--- Task data ---
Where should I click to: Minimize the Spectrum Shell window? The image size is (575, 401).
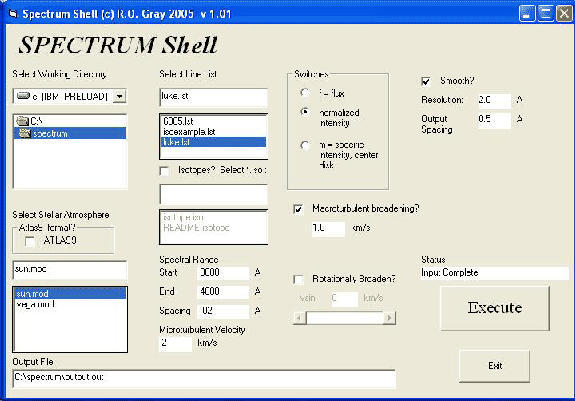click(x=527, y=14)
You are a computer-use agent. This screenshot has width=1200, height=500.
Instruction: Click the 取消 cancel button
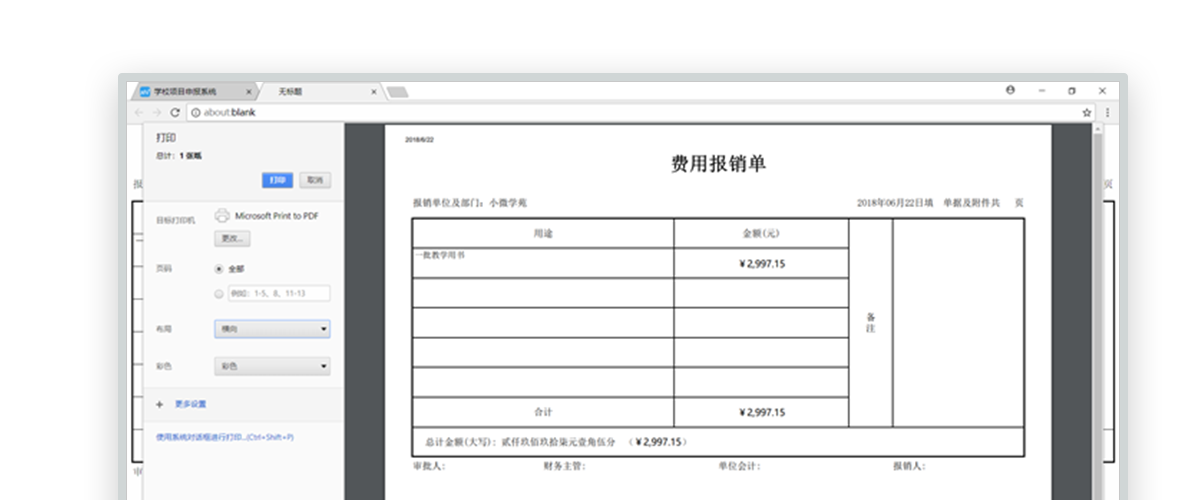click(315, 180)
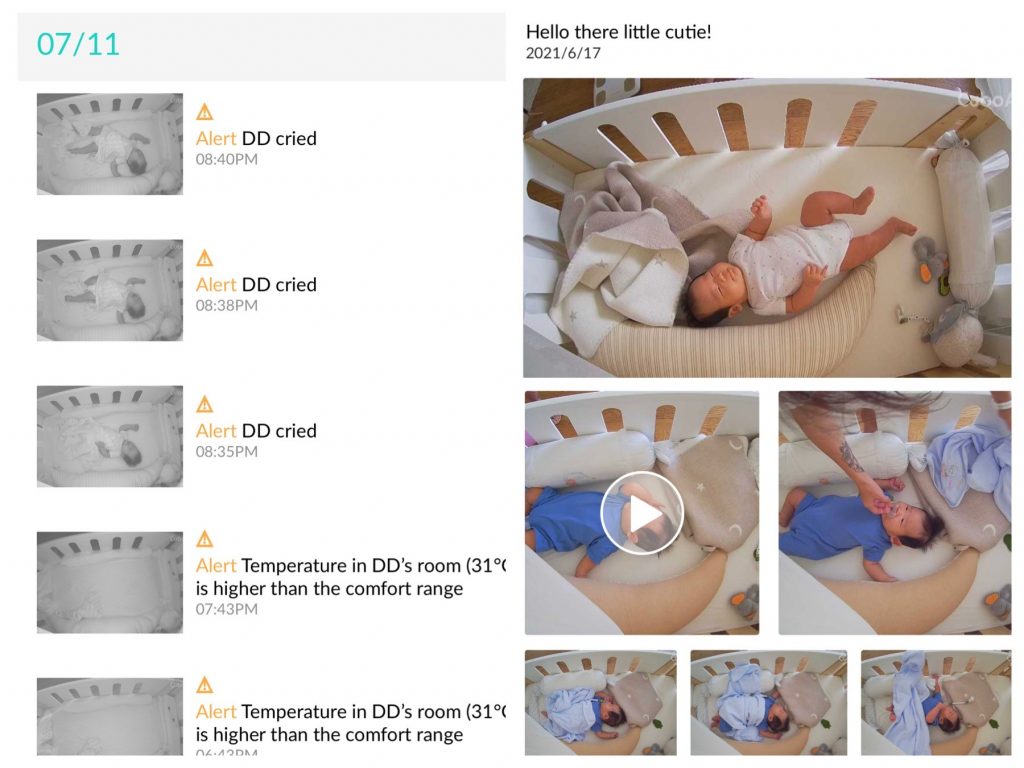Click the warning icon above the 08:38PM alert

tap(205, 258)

--- Exercise aim ---
For every entry above, write it out exactly and remove any image.

--- Answer section ---
Where should I click to: Minimize the Spectrum Shell window? The image size is (575, 401).
click(x=527, y=14)
You are a computer-use agent. This screenshot has width=1200, height=500.
Instruction: Click the 取消 cancel button
click(315, 180)
Click the warning icon above the 08:38PM alert

tap(205, 258)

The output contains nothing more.